> _WORK REQUIRED_:
Verbatim transcription with images omitted: return the entries below in full.

Collected data entries
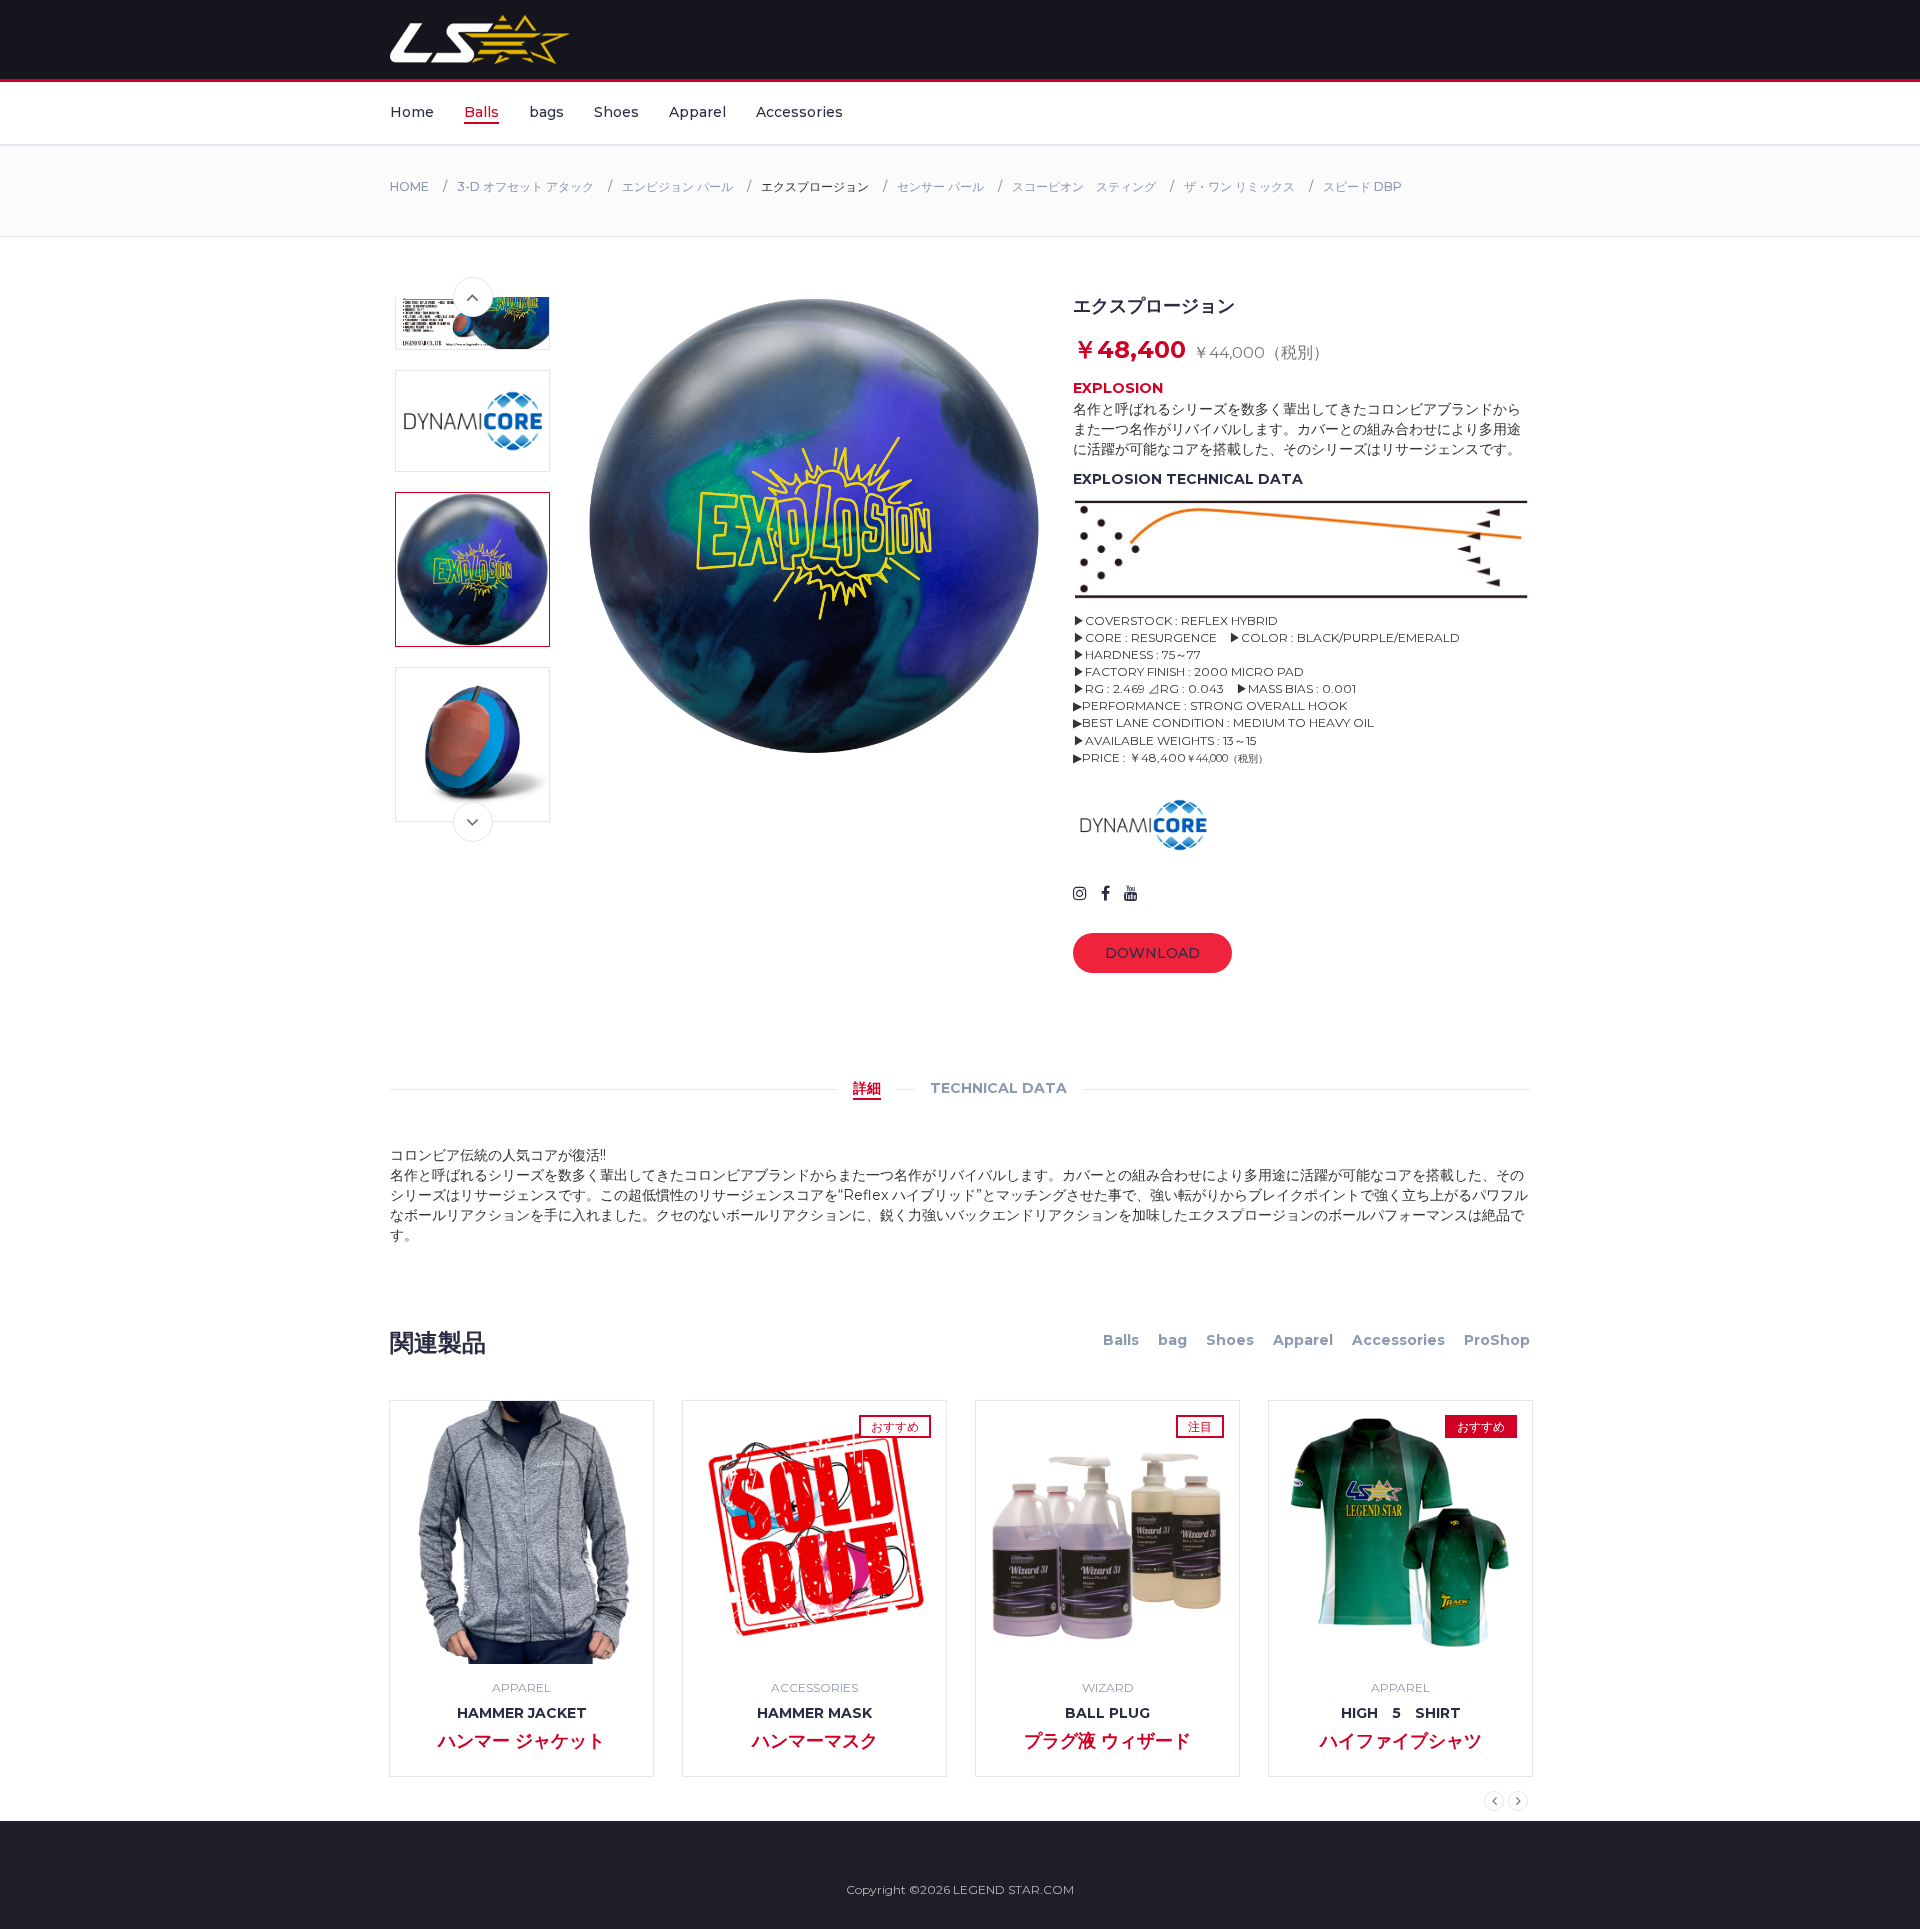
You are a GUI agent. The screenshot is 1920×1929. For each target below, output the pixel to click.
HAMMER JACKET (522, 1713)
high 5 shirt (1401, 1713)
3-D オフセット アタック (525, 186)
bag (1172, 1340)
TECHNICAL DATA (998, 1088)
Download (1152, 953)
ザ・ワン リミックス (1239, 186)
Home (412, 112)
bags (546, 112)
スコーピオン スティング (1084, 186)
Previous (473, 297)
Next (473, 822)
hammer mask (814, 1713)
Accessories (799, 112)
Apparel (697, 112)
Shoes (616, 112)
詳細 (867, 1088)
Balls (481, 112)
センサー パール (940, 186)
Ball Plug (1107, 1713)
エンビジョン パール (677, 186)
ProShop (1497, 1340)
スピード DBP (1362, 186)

> _WRITTEN RESPONSE_:
You are a GUI agent. The screenshot is 1920×1929. For each target below, output the pixel to click.
HAMMER JACKET (522, 1713)
high 5 shirt (1401, 1713)
3-D オフセット アタック (525, 186)
bag (1172, 1340)
TECHNICAL DATA (998, 1088)
Download (1152, 953)
ザ・ワン リミックス (1239, 186)
Home (412, 112)
bags (546, 112)
スコーピオン スティング (1084, 186)
Previous (473, 297)
Next (473, 822)
hammer mask (814, 1713)
Accessories (799, 112)
Apparel (697, 112)
Shoes (616, 112)
詳細 (867, 1088)
Balls (481, 112)
センサー パール (940, 186)
Ball Plug (1107, 1713)
エンビジョン パール (677, 186)
ProShop (1497, 1340)
スピード DBP (1362, 186)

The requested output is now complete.